It was the story of Dr. Friedrich Ritter and the miniature exodus from continental Europe he unintentionally led during the rise of fascism in the early 1930s. In actuality Friedrich and his wife Dora arrived on Floreana (one of the roughest rocks in the Galápagos) in 1929. There the doctor and self-regarding moral thinker imagined he could build a new philosophy to counteract what he saw as a world spinning into the abyss. Instead he became a curiosity in periodicals and newspapers, and a beacon for others like Heinz and Margret Wittmer, a middle class German couple who also decided to raise their family on Floreana.
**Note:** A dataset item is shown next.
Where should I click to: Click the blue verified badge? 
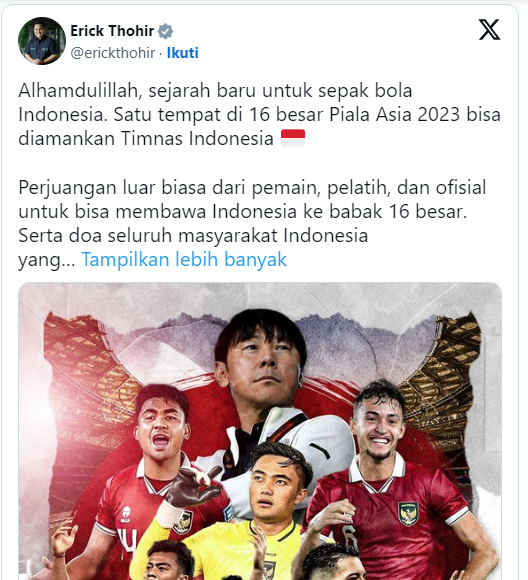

Soon enough even came the alleged aristocracy and millionaires. But it was the hunger and desperation that proved to be the final, and most insistent, visitor.
“My daughter Bryce at the time was saying, ‘Dad, this would be a great movie,’” Howard remembers. “And I agreed with her because I felt like the characters were so rich and so entertaining, and so unusual, and yet in their own way kind of relatable too.”
The movie that came about from that visit is Eden, a film deliberately removed from the gloss and glamour of so many of Howard’s films like A Beautiful Mind, The Da Vinci Code, and even Solo: A Star Wars Story. Yet that does not mean Howard was unable to build a starry cast. In fact, Eden is filled with familiar faces like Jude Law as the misanthropic Friedrich and Vanessa Kirby as his wife and devoted disciple, Dora. The film also features Daniel Brühl of Inglourious Basterds fame as German bureaucrat turned ex-pat Heinz and the current It Girl, Sydney Sweeney, in a nearly unrecognizable performance and fairly credible German accent as Margaret. But the closest to a flashy movie star turn belongs to Ana de Armas as the self-described Baroness, a 1930s socialite with wafts of Sally Bowles airs coming off her cigarettes.
“We did talk about the flappers, some of the screen stars of the 1920s, some of the French cabaret performers,” Howard says of that vamping performance. “We assumed that the Baroness had attempted to follow that path at some point in her career. She had been a fan dancer or a cabaret performer at some point based on all of the accounts we read, so we were looking at a lot of those flapper icons and assumed they’d be heroes of the Baroness that Ana’s Eloise would have copied.”
It’s a big performance and by design it clashes with the cruel reality of the film’s brutal setting.
“Floreana is rugged, it’s a desert island, not a lot of people live there even now,” Howard notes. “It’s not one of the beautiful islands that everybody wants to visit and have a vacation on. It’s harsh, it’s very harsh.” In a sense the Baroness and the surroundings visualize the cognitive dissonance between civilization and nature, fantasy escape and the grim realities of living outside the system. It even suggests the chasm between Eden and Howard’s other films.